What you give back should be only the lines from the one holding "[presentation] (473, 367)" through the final line of the records, each reproduced exactly.

DATA SUPPLIED —

________

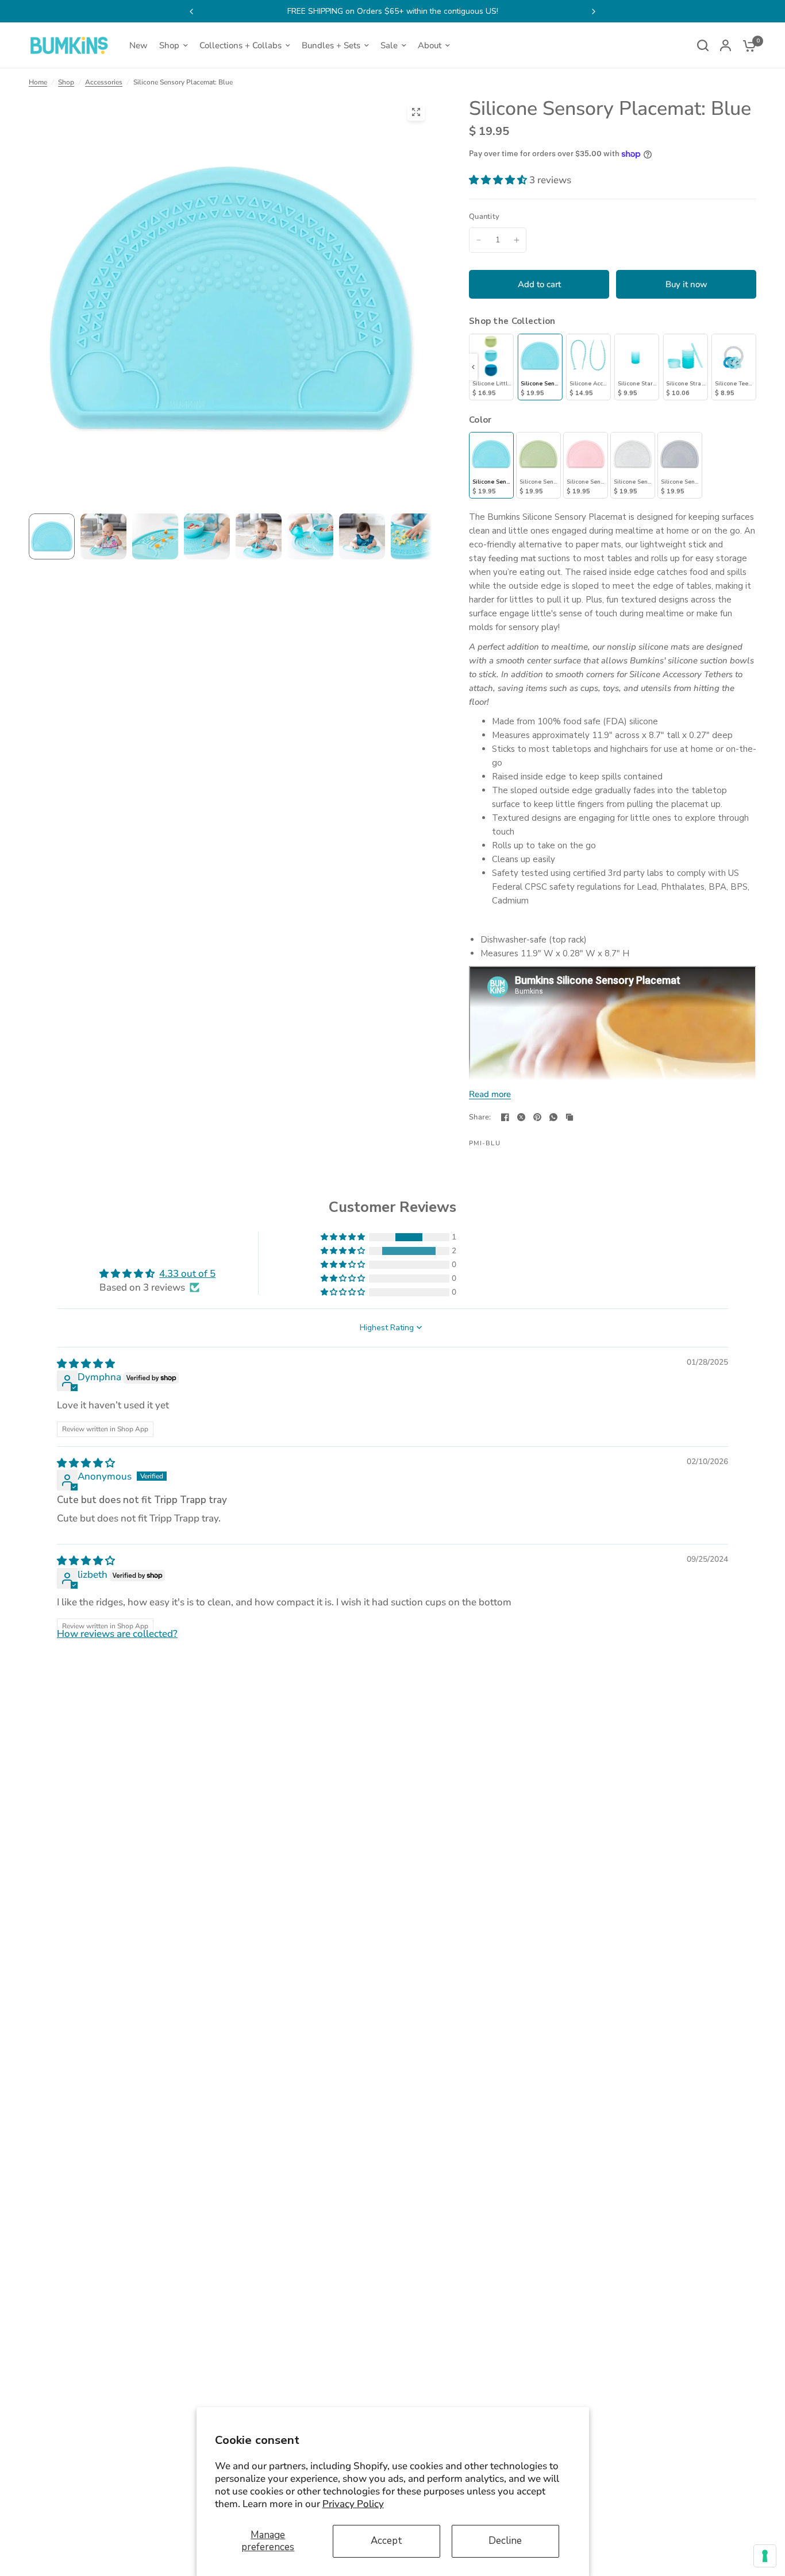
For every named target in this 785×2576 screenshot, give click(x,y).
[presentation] (473, 367)
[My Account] (725, 45)
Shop (66, 82)
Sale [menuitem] (389, 45)
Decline (505, 2540)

________

RESPONSE TO THIS TASK —
[presentation] (473, 367)
[My Account] (725, 45)
Shop (66, 82)
Sale [menuitem] (389, 45)
Decline (505, 2540)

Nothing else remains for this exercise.